On December 18, 2015, the FDA granted regular approval to
pembrolizumab (
KEYTRUDA; Merck Sharp & Dohme Corp.) for treatment of patients with unresectable or metastatic
melanoma based on results of two randomized, open-label, active-controlled clinical trials. In trial PN006, 834 patients with
ipilimumab-naïve metastatic
melanoma were randomized (1:1:1) to
pembrolizumab 10 mg/kg i.v. every 2 or 3 weeks until
disease progression or
ipilimumab 3 mg/kg every 3 weeks for up to four doses. In trial PN002, 540 patients with
ipilimumab-refractory metastatic
melanoma were randomized (1:1:1) to
pembrolizumab 2 or 10 mg/kg i.v. every 3 weeks or to investigator's choice of
chemotherapy.

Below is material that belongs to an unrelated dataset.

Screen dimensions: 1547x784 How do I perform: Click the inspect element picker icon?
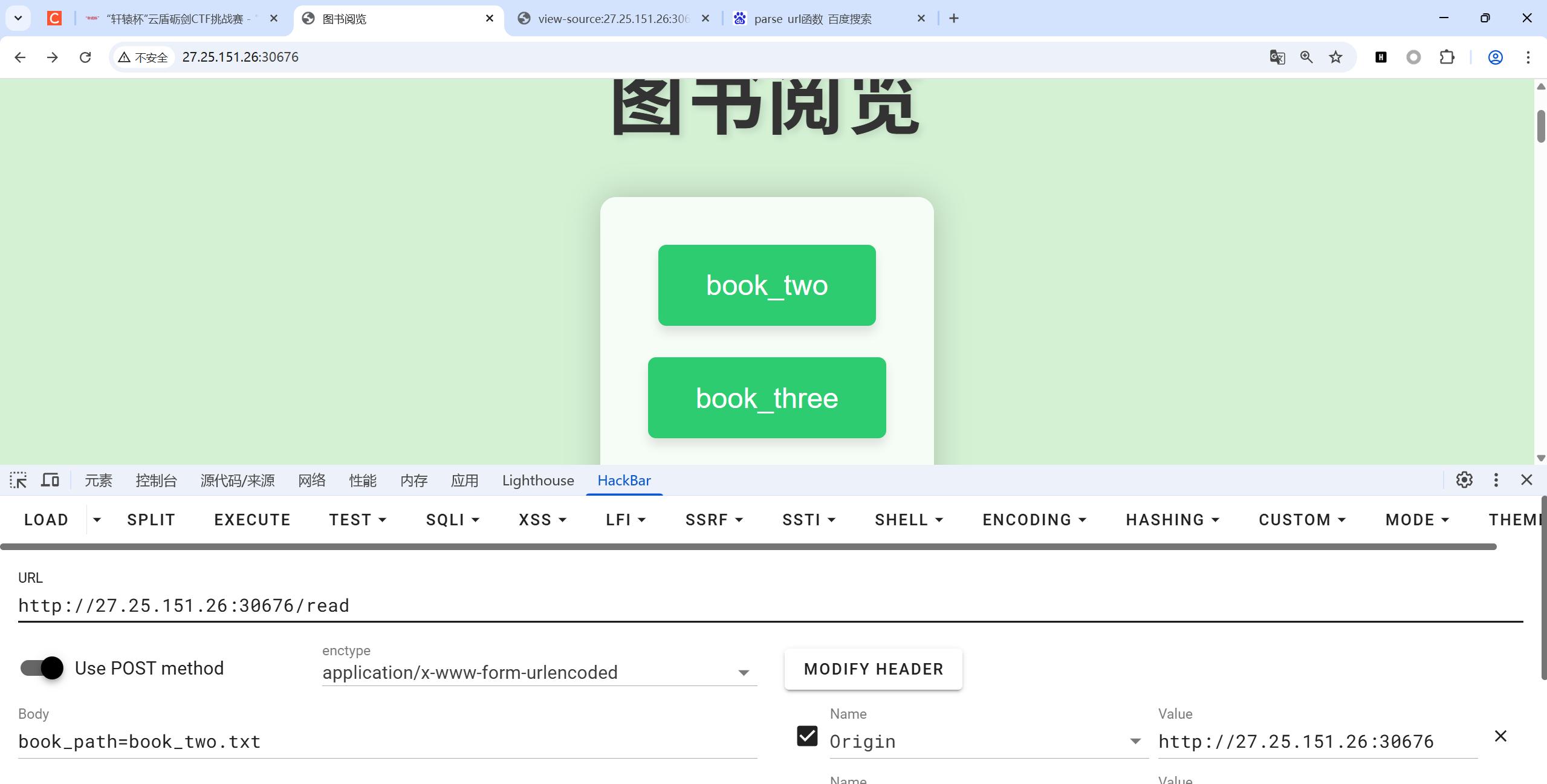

In trial PN006, patients randomized to
pembrolizumab demonstrated a statistically significant improvement in overall survival compared with
ipilimumab [every-2-week arm: hazard ratio (HR) = 0.63; 95% confidence interval (CI), 0.47-0.83; P < 0.001; every-3-week arm: HR = 0.69; 95% CI, 0.52-0.90; P = 0.004]. In both trials, patients receiving
pembrolizumab demonstrated statistically significant improvements in progression-free survival. The most common (≥2%) immune-mediated adverse reactions in a pooled safety analysis were
hypothyroidism,
pneumonitis, and
hyperthyroidism. Key considerations for approval were determination of
pembrolizumab dose and interpretation of
tumor response-based endpoints using RECIST or immune-related RECIST. Clin
Cancer Res; 23(19); 5661-5. ©2017 AACR.